4.6 Prism Adaptation and the Reversed Line Bisection Task

In our experiment, the prism adaptation task required participants to learn a new visuomotor transformation, but the reversed line bisection also introduces a visuomotor transformation. Interestingly, it was only this task (and one of the measures derived from this task - the “where” bias) that showed an effect of the order in which participants’ performed the post-exposure tasks. We observed reliable effects of the prisms only in participants who performed the reversed line bisection task first or second, and not in those performing it after both the visual and visual-proprioceptive tests. This order effect suggests that the visuomotor transformation induced by the prisms could only “hold up” under the additional visuomotor transformation of the reversed line bisection when that task was performed very soon after the prism exposure.

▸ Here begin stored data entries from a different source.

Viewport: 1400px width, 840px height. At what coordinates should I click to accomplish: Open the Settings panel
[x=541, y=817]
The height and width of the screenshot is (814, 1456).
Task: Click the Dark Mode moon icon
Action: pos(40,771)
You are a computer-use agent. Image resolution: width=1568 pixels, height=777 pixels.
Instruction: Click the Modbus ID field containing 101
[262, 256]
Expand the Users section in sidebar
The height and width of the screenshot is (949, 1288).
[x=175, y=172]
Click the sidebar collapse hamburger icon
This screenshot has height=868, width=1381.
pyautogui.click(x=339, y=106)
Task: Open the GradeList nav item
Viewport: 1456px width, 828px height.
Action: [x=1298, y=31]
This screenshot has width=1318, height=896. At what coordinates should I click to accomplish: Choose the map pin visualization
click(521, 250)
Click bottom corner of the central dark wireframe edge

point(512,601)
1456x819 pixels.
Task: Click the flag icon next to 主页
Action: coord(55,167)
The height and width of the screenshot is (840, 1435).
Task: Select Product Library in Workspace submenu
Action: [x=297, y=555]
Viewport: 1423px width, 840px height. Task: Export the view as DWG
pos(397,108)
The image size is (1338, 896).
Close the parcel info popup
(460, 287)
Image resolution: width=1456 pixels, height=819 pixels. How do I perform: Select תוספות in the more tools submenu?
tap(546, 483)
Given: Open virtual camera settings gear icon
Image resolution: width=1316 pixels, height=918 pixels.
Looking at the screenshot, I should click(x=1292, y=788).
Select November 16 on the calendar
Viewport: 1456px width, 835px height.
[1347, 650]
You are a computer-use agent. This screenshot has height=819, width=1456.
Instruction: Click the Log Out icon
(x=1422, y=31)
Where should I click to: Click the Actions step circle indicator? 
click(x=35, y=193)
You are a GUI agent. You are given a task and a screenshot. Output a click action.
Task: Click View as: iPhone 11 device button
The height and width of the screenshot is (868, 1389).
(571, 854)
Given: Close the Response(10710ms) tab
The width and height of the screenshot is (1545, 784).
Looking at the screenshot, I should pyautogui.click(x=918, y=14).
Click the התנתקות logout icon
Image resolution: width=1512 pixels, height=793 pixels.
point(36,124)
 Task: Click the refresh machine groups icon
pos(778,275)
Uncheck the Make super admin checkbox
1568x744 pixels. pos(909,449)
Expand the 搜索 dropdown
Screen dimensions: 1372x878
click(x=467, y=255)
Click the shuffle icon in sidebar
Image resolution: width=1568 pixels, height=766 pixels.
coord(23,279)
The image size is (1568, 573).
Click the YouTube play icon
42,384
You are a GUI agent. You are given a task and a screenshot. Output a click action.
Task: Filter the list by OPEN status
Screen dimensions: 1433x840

Furthermore, the failure to find effects of task order on the visual and visual-proprioceptive tests suggests that performing the reversed line bisection task first did not eliminate the visuomotor transformation induced by the prism: We observed significant changes pre to post for both prisms in both of these measures.

4.7 Conclusion

The present study demonstrated specific effects of PA on motor-intentional “aiming” spatial bias. A primary PA effect on “aiming” components of spatial errors in both neurological healthy participants and neglect patients (Fortis et al., 2009) has major implications for the feasibility of PA as a therapy for stroke survivors with left neglect. These results imply that some neglect patients (perhaps those primarily disabled as a result of “aiming” spatial errors) may be better candidates for PA training. This may partly explain heterogeneity of response to PA in prior therapeutic PA studies for spatial neglect. Our finding also confirms an asymmetrical effect of PA in healthy individuals where left- but not right-shifting prisms affect the congruent line bisection performance. This result supports the theory that PA may influence cognitive functions for which the baseline performance is biased due to either brain damage as in neglect patients or to a normal cognitive phenomena as in neurologically healthy individuals.